→ **WHAT IS BEING ASKED**: Copy the listing below word for word, omitting the pictures.

→ **LISTING**:
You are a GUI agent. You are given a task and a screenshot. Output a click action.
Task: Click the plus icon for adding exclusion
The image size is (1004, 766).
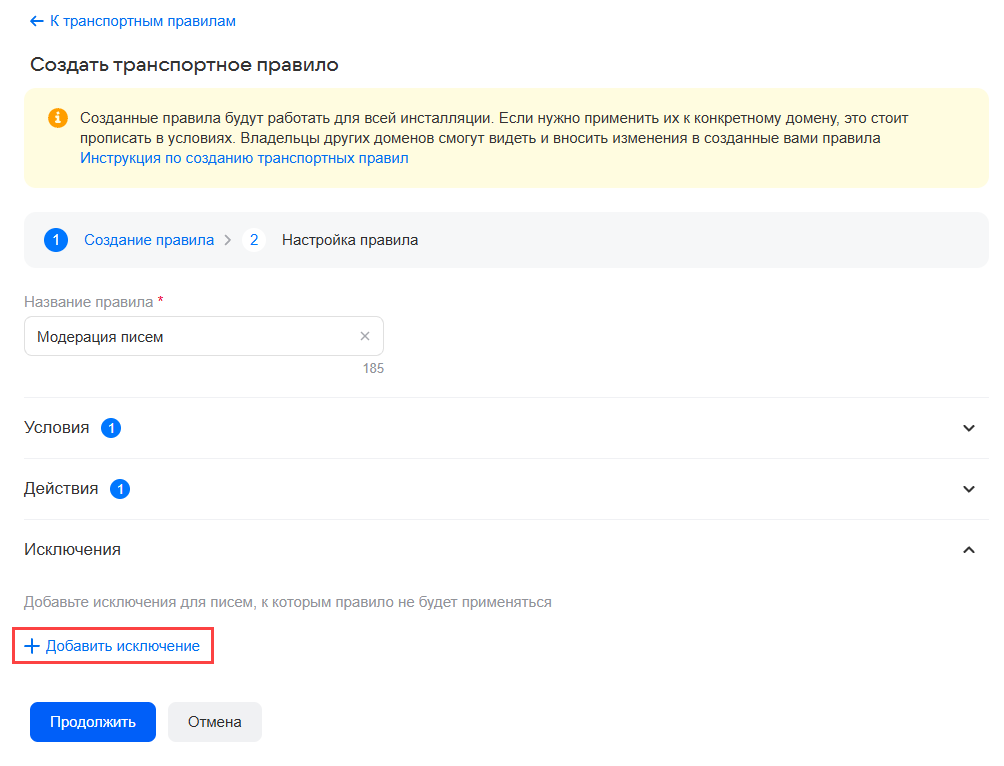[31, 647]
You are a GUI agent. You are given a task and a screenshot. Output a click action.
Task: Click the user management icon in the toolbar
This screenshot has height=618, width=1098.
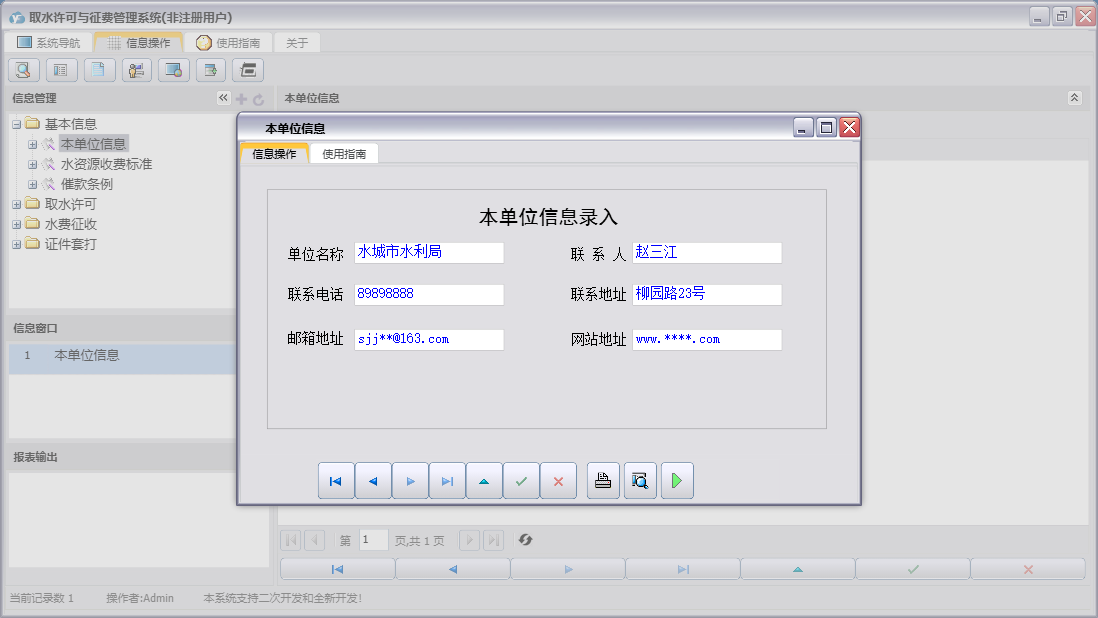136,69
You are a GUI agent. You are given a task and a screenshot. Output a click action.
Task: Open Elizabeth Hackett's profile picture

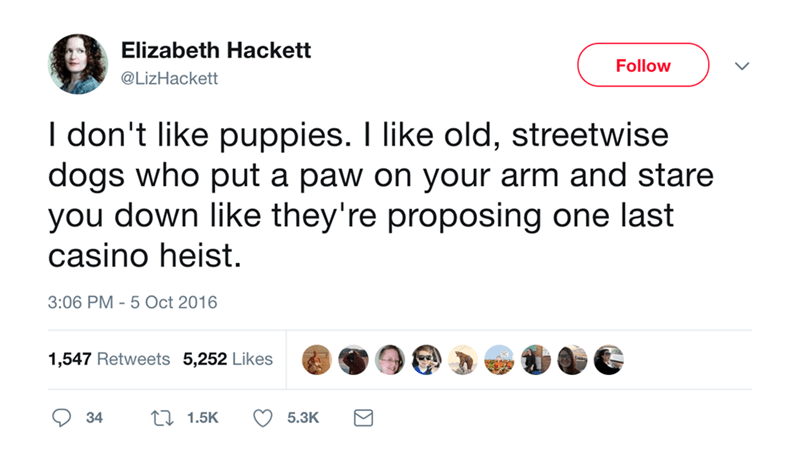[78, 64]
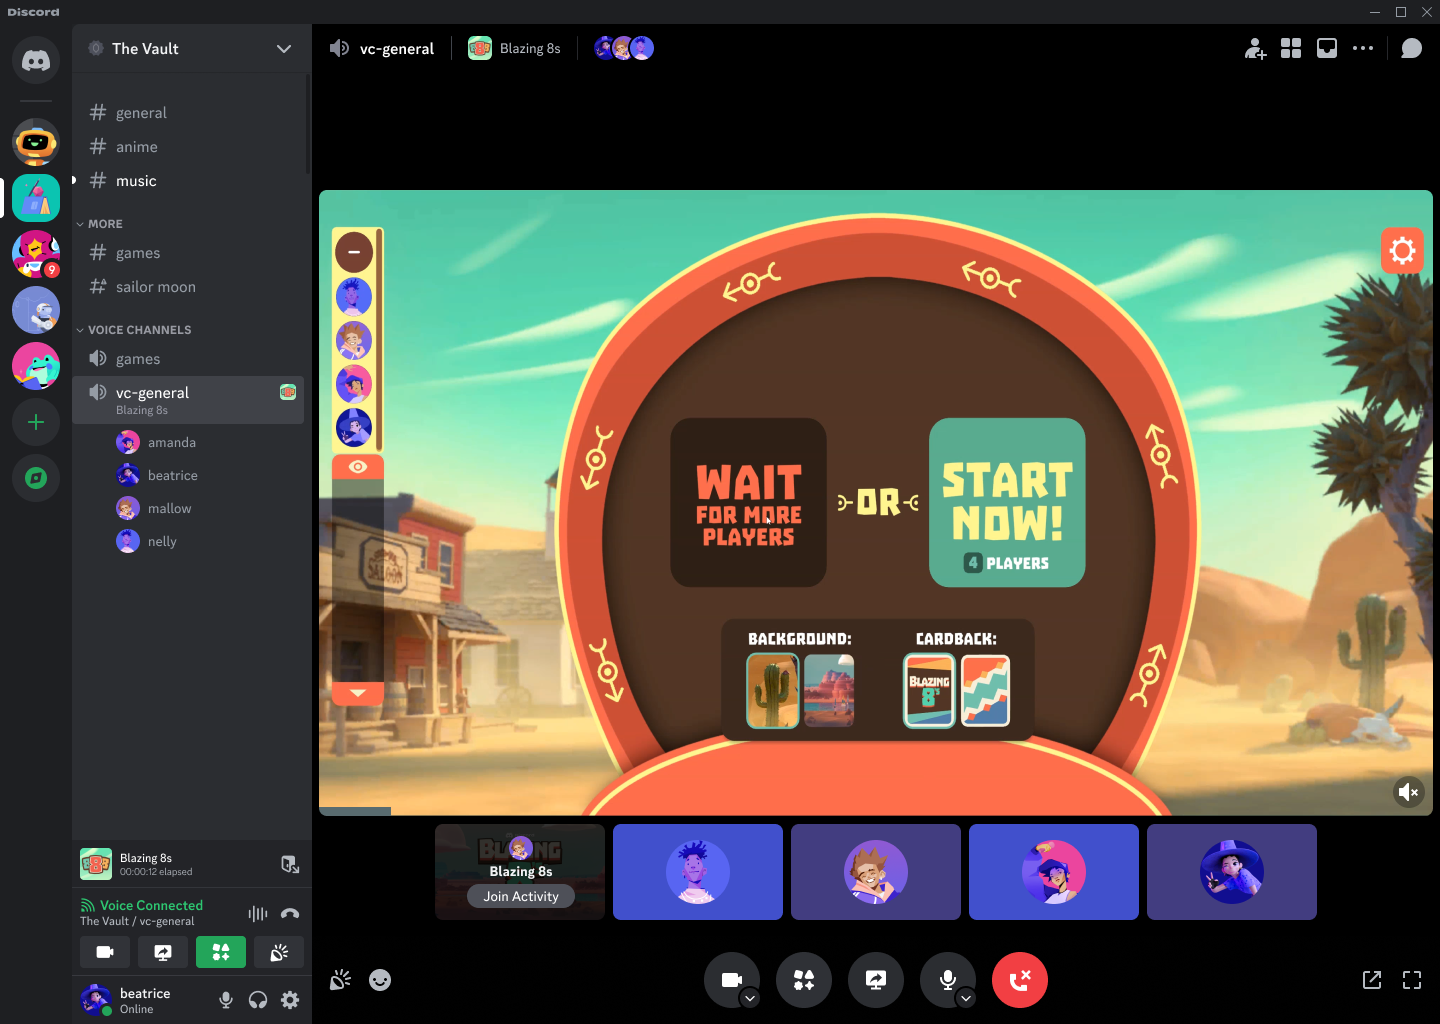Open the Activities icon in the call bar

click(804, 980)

→ **EXERCISE ANSWER**:
You are a GUI agent. You are given a task and a screenshot. Output a click action.
Task: Click the plus icon for adding exclusion
The image size is (1004, 766).
[31, 647]
You are a GUI agent. You are given a task and a screenshot. Output a click action.
Task: Click the user management icon in the toolbar
This screenshot has height=618, width=1098.
136,69
You are a GUI agent. You are given a task and a screenshot. Output a click action.
Task: Open Elizabeth Hackett's profile picture

[78, 64]
Open the Activities icon in the call bar

click(804, 980)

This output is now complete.